For this exercise, copy all the data exactly and include none of the pictures.

Stored data entries
--- --- ---

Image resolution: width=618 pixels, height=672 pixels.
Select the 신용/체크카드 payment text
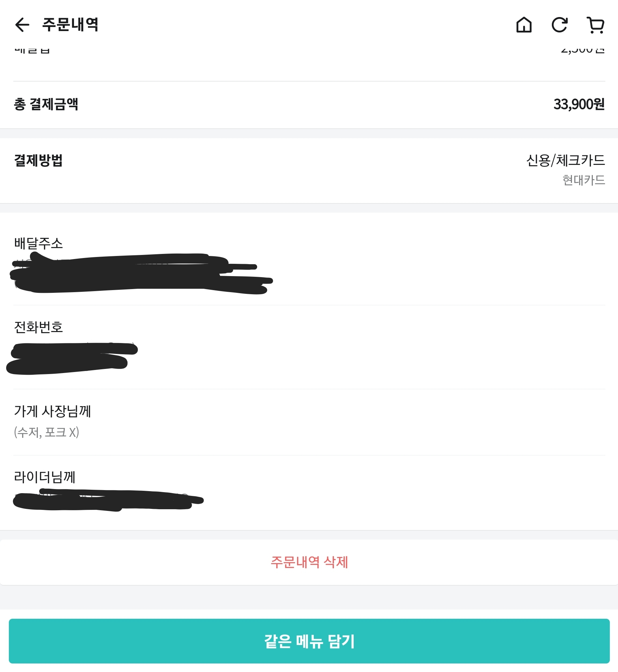(565, 160)
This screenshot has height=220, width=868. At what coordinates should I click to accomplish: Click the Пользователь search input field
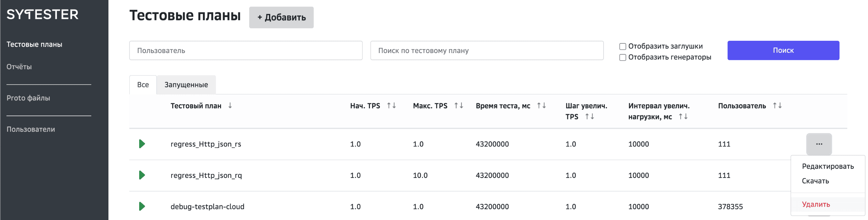tap(245, 50)
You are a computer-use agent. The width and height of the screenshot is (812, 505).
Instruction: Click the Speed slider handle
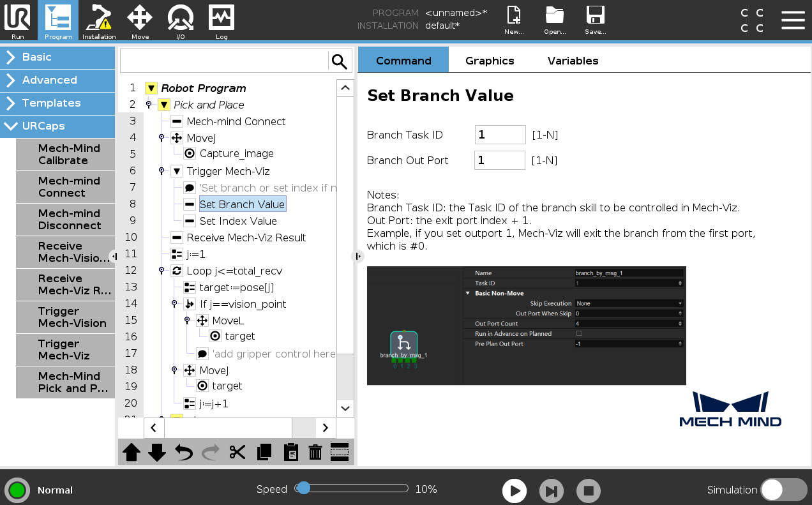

--- --- ---

Answer
Image resolution: width=618 pixels, height=672 pixels.
Select the 신용/체크카드 payment text
(565, 160)
This screenshot has height=220, width=868. At what coordinates should I click to accomplish: Click the Пользователь search input field
tap(245, 50)
You are a computer-use agent. The width and height of the screenshot is (812, 505).
Instruction: Click the Speed slider handle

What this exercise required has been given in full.